[Opening DATA section]
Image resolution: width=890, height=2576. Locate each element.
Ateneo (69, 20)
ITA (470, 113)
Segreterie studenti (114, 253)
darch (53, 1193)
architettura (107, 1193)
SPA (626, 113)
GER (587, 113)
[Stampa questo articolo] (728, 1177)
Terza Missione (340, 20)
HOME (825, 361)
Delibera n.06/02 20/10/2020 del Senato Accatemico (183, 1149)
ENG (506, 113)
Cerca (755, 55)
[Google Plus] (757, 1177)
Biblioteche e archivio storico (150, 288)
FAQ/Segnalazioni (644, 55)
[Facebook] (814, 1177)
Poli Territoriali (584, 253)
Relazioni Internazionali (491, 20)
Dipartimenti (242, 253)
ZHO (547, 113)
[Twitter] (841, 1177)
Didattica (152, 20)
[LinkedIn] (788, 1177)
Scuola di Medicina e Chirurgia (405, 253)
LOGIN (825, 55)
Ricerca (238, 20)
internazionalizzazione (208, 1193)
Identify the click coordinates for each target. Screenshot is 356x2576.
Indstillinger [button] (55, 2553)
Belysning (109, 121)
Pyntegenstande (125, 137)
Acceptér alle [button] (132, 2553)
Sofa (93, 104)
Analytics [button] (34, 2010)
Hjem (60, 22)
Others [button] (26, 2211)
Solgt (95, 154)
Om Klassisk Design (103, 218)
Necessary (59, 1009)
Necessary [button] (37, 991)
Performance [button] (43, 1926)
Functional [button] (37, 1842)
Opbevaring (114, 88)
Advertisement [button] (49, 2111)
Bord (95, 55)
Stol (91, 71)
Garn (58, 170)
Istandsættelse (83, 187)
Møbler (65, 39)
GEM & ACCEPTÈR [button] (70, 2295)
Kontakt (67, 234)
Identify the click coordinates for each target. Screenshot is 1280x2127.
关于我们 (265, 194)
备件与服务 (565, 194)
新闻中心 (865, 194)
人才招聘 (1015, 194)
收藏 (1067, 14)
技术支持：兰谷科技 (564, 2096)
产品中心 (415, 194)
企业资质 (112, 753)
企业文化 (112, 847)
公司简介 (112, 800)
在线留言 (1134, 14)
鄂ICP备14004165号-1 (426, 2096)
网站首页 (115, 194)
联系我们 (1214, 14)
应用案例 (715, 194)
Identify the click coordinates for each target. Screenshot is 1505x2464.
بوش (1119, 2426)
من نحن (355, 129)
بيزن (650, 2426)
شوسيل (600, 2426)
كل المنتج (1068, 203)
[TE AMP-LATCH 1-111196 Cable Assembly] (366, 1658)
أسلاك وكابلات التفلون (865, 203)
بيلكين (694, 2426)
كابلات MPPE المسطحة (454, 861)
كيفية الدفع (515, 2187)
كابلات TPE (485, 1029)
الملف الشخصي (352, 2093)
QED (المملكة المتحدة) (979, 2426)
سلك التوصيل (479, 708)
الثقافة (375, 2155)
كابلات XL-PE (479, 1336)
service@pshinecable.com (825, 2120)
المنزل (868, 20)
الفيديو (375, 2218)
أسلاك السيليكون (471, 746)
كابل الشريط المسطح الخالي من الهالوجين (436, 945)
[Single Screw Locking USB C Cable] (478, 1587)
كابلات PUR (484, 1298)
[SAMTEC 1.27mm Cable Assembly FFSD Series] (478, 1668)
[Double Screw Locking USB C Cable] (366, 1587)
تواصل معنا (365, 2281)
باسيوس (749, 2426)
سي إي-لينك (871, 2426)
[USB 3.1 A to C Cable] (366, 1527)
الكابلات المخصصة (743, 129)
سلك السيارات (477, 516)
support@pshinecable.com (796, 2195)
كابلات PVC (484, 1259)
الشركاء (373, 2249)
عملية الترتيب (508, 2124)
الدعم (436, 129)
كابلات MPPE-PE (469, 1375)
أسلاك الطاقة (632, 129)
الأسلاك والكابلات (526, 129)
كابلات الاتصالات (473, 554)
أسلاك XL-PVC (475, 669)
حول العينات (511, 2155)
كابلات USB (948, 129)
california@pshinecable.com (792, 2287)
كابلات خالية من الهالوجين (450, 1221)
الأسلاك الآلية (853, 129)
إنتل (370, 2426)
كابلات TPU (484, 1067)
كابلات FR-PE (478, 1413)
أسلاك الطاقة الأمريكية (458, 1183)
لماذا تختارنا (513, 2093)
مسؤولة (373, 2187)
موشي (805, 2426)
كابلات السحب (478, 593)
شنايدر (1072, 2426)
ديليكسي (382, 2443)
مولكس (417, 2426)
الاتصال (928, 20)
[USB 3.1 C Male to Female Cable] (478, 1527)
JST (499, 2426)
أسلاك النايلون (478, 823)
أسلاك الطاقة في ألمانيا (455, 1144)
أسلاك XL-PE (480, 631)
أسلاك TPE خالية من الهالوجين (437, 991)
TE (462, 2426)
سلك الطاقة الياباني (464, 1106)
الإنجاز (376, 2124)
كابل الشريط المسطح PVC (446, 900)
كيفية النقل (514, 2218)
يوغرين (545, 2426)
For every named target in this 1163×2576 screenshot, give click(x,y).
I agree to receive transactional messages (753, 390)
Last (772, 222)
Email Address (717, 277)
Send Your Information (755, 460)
[Closing DATA section]
Could you print all of the data above once more, unaltered?

Image resolution: width=890, height=2576. Locate each element.
Ateneo (69, 20)
ITA (470, 113)
Segreterie studenti (114, 253)
darch (53, 1193)
architettura (107, 1193)
SPA (626, 113)
GER (587, 113)
[Stampa questo articolo] (728, 1177)
Terza Missione (340, 20)
HOME (825, 361)
Delibera n.06/02 20/10/2020 del Senato Accatemico (183, 1149)
ENG (506, 113)
Cerca (755, 55)
[Google Plus] (757, 1177)
Biblioteche e archivio storico (150, 288)
FAQ/Segnalazioni (644, 55)
[Facebook] (814, 1177)
Poli Territoriali (584, 253)
Relazioni Internazionali (491, 20)
Dipartimenti (242, 253)
ZHO (547, 113)
[Twitter] (841, 1177)
Didattica (152, 20)
[LinkedIn] (788, 1177)
Scuola di Medicina e Chirurgia (405, 253)
LOGIN (825, 55)
Ricerca (238, 20)
internazionalizzazione (208, 1193)
Identify the click coordinates for each target. Screenshot is 356x2576.
Indstillinger [button] (55, 2553)
Belysning (109, 121)
Pyntegenstande (125, 137)
Acceptér alle [button] (132, 2553)
Sofa (93, 104)
Analytics [button] (34, 2010)
Hjem (60, 22)
Others [button] (26, 2211)
Solgt (95, 154)
Om Klassisk Design (103, 218)
Necessary (59, 1009)
Necessary [button] (37, 991)
Performance [button] (43, 1926)
Functional [button] (37, 1842)
Opbevaring (114, 88)
Advertisement [button] (49, 2111)
Bord (95, 55)
Stol (91, 71)
Garn (58, 170)
Istandsættelse (83, 187)
Møbler (65, 39)
GEM & ACCEPTÈR [button] (70, 2295)
Kontakt (67, 234)
Identify the click coordinates for each target. Screenshot is 1280x2127.
关于我们 (265, 194)
备件与服务 (565, 194)
新闻中心 (865, 194)
人才招聘 (1015, 194)
收藏 (1067, 14)
技术支持：兰谷科技 (564, 2096)
产品中心 (415, 194)
企业资质 (112, 753)
企业文化 (112, 847)
公司简介 (112, 800)
在线留言 (1134, 14)
鄂ICP备14004165号-1 (426, 2096)
网站首页 (115, 194)
联系我们 (1214, 14)
应用案例 (715, 194)
Identify the click coordinates for each target. Screenshot is 1505x2464.
بوش (1119, 2426)
من نحن (355, 129)
بيزن (650, 2426)
شوسيل (600, 2426)
كل المنتج (1068, 203)
[TE AMP-LATCH 1-111196 Cable Assembly] (366, 1658)
أسلاك وكابلات التفلون (865, 203)
بيلكين (694, 2426)
كابلات MPPE المسطحة (454, 861)
كيفية الدفع (515, 2187)
كابلات TPE (485, 1029)
الملف الشخصي (352, 2093)
QED (المملكة المتحدة) (979, 2426)
سلك التوصيل (479, 708)
الثقافة (375, 2155)
كابلات XL-PE (479, 1336)
service@pshinecable.com (825, 2120)
المنزل (868, 20)
الفيديو (375, 2218)
أسلاك السيليكون (471, 746)
كابل الشريط المسطح الخالي من الهالوجين (436, 945)
[Single Screw Locking USB C Cable] (478, 1587)
كابلات PUR (484, 1298)
[SAMTEC 1.27mm Cable Assembly FFSD Series] (478, 1668)
[Double Screw Locking USB C Cable] (366, 1587)
تواصل معنا (365, 2281)
باسيوس (749, 2426)
سي إي-لينك (871, 2426)
[USB 3.1 A to C Cable] (366, 1527)
الكابلات المخصصة (743, 129)
سلك السيارات (477, 516)
support@pshinecable.com (796, 2195)
كابلات PVC (484, 1259)
الشركاء (373, 2249)
عملية الترتيب (508, 2124)
الدعم (436, 129)
كابلات MPPE-PE (469, 1375)
أسلاك الطاقة (632, 129)
الأسلاك والكابلات (526, 129)
كابلات الاتصالات (473, 554)
أسلاك XL-PVC (475, 669)
حول العينات (511, 2155)
كابلات USB (948, 129)
california@pshinecable.com (792, 2287)
كابلات خالية من الهالوجين (450, 1221)
الأسلاك الآلية (853, 129)
إنتل (370, 2426)
كابلات TPU (484, 1067)
كابلات FR-PE (478, 1413)
أسلاك الطاقة الأمريكية (458, 1183)
لماذا تختارنا (513, 2093)
مسؤولة (373, 2187)
موشي (805, 2426)
كابلات السحب (478, 593)
شنايدر (1072, 2426)
ديليكسي (382, 2443)
مولكس (417, 2426)
الاتصال (928, 20)
[USB 3.1 C Male to Female Cable] (478, 1527)
JST (499, 2426)
أسلاك النايلون (478, 823)
أسلاك الطاقة في ألمانيا (455, 1144)
أسلاك XL-PE (480, 631)
أسلاك TPE خالية من الهالوجين (437, 991)
TE (462, 2426)
سلك الطاقة الياباني (464, 1106)
الإنجاز (376, 2124)
كابل الشريط المسطح PVC (446, 900)
كيفية النقل (514, 2218)
يوغرين (545, 2426)
For every named target in this 1163×2576 screenshot, give click(x,y).
I agree to receive transactional messages (753, 390)
Last (772, 222)
Email Address (717, 277)
Send Your Information (755, 460)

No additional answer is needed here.